Bitterly, you finally spoke to me. "He used you."

"Mulder, he laid it all out for me. I recorded it. I mailed you the tape." You nod at me. "This old woman, Marjorie Butters, I met her. I saw her pictures, her birth certificate."

"You saw what you needed to see in order to make you believe."

"Well, then what about this boy? This boy with cancer? You can't deny that. That's undeniable proof."

You looked at me as if I were the stupidest person in the entire world and I wanted to cry.

"Even if we could convince his parents to let us march him out how long before that chip in his neck mysteriously disappears? This was the perfectly executed con, Scully. The only thing I can't figure out is why you're still alive."

I'm hoping you'll understand me. "Mulder, I looked into his eyes. I swear what he told me was true."

"He did it all for himself- to get the science on that disk. His sincerity was a mask, Scully. The man's motives never changed."

"You think he used me to save himself- at the expense of the human race."

"No, he knows what that science is worth, how powerful it is. He'd let nothing stand in his way."

"You may be right. But for a moment, I saw something else in him. A longing for something more than power. Maybe for something he could never have."

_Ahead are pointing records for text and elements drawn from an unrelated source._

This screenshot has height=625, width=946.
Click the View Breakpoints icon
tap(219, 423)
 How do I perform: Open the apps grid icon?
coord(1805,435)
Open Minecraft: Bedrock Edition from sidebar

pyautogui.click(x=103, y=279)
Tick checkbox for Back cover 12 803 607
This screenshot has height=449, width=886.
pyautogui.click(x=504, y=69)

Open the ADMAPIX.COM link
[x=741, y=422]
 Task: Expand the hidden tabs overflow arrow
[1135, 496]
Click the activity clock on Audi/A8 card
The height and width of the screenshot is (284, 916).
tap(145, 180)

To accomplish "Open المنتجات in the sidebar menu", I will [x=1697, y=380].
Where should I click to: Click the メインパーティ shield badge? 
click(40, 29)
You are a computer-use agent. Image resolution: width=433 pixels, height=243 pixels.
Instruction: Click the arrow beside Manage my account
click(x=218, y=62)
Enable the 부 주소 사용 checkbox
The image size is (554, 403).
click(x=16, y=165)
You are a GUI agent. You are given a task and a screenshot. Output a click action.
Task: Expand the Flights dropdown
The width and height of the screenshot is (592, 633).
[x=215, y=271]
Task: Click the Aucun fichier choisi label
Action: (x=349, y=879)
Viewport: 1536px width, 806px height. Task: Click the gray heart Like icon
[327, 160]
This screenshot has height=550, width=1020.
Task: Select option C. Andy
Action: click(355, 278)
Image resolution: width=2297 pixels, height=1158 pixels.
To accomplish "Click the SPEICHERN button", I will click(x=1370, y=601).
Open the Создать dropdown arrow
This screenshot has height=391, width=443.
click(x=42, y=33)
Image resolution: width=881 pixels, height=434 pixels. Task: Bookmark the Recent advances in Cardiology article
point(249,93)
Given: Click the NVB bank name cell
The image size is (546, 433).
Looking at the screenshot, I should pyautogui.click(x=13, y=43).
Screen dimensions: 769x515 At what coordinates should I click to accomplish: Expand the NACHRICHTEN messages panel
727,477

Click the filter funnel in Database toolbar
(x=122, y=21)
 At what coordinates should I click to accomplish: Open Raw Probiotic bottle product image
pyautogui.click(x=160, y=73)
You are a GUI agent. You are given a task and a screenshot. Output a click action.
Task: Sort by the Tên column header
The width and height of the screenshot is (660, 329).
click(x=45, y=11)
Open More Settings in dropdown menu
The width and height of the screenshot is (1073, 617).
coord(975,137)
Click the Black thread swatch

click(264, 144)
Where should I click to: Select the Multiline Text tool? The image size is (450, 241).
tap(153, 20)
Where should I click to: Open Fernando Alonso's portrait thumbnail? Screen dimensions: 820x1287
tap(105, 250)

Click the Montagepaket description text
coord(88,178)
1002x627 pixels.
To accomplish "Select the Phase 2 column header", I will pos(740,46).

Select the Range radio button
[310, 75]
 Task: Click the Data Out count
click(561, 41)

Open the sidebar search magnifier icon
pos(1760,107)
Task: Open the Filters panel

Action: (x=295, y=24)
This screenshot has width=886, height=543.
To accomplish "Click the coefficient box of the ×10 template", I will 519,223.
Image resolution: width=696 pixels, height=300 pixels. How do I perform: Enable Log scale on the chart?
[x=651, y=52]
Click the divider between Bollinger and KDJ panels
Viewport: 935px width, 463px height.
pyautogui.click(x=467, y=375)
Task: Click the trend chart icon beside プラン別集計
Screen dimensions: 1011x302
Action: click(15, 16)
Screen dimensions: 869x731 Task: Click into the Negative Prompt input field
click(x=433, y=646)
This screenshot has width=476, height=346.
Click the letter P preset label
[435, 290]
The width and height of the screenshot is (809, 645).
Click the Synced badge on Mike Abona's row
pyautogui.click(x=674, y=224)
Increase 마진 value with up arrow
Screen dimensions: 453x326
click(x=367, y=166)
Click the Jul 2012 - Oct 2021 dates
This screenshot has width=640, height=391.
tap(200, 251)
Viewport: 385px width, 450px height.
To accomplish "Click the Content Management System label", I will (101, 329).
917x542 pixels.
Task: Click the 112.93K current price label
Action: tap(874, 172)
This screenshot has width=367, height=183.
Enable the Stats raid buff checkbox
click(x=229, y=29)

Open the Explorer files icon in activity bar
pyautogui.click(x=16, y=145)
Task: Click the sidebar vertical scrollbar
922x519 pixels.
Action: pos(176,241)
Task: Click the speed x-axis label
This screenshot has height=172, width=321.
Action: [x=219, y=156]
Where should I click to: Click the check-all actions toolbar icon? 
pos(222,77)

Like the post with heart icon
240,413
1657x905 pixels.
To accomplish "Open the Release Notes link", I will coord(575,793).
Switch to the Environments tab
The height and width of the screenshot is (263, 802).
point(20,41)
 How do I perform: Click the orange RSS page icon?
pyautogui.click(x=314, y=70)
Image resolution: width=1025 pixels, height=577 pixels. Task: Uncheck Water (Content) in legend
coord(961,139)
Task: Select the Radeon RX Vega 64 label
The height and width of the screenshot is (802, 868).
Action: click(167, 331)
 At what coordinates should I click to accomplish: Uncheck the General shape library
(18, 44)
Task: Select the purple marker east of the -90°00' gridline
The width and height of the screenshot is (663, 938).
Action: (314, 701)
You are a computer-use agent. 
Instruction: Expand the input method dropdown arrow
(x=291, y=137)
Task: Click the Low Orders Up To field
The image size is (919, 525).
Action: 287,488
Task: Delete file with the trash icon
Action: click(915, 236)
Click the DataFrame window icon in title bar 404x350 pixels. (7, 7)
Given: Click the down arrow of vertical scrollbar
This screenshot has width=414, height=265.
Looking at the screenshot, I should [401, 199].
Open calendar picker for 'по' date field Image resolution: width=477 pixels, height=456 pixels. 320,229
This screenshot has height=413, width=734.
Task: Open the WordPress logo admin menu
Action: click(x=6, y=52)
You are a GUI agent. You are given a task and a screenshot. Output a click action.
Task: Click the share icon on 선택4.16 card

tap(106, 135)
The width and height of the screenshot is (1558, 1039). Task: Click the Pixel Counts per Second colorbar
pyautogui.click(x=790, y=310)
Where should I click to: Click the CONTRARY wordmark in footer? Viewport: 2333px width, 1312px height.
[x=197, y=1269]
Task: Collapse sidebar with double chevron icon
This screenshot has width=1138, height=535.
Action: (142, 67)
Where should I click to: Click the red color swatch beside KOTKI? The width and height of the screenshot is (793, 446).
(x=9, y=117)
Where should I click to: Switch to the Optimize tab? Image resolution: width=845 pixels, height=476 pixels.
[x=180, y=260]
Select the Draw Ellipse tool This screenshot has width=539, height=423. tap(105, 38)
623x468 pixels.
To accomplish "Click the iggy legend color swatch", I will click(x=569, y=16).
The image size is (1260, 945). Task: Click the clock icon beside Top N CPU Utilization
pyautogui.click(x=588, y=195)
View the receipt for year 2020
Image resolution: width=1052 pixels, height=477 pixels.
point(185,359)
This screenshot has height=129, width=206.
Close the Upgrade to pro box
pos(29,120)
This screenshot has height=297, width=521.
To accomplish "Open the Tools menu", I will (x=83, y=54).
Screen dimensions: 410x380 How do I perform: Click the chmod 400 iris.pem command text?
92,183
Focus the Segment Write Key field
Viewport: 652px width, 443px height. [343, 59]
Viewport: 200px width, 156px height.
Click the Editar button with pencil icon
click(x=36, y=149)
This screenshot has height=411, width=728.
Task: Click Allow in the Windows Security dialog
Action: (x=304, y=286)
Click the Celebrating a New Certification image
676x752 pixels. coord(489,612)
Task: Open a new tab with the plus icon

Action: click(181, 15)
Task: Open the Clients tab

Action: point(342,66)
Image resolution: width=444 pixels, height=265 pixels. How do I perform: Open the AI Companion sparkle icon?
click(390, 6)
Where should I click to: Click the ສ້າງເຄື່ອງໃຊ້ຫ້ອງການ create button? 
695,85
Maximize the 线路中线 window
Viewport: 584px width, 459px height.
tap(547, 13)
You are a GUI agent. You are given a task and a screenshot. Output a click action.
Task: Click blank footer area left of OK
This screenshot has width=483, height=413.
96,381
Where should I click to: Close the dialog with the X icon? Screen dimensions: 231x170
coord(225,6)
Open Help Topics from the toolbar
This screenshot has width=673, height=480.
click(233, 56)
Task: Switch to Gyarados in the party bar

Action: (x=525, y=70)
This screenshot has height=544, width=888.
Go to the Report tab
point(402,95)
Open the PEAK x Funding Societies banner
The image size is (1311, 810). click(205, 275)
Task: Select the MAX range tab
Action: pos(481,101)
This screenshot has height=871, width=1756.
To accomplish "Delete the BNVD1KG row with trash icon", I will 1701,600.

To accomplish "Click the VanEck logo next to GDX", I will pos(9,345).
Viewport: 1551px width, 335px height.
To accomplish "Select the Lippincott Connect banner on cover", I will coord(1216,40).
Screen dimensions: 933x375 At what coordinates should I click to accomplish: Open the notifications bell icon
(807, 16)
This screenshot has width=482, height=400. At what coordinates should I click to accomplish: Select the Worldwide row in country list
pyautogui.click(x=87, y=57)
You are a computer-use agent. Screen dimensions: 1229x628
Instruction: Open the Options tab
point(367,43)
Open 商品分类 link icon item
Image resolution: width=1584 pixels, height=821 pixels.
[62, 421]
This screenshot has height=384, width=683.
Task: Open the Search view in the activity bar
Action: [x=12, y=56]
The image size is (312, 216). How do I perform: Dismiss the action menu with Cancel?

You looked at me and I was hoping for understanding but instead you walked off, leaving me where I stood. You bound down the steps and I followed behind you, as I always did. You drove me home and I could see you were still seething. You slam your fist against the steering wheel and I jump. I look at you but you keep your eyes ahead of you. Tears stream down my cheeks and I quickly wipe them away. I want us back, Mulder. I need you back but you're too angry at me right now. I've never seen you so angry at me. I don't know how to handle it. I don't know how to handle YOU.

You follow me to my door and the moment I walk in you slam the door closed. My head is held low and I know you're about to explode taking your rage out on me. And I'll take it, considering it penance for my betrayal. It doesn't matter that you've done the same thing to me many times, the moment you refused to look at me, I knew...I knew that our partnership had always been stacked in your favor. You created the rules and your rules were 'Do as I say, not as I do', and I will gladly accept it if you would talk to me, hold me. But, I know that isn't the case but I turn to see your face and I know that all the pain and fear you've felt is about to erupt.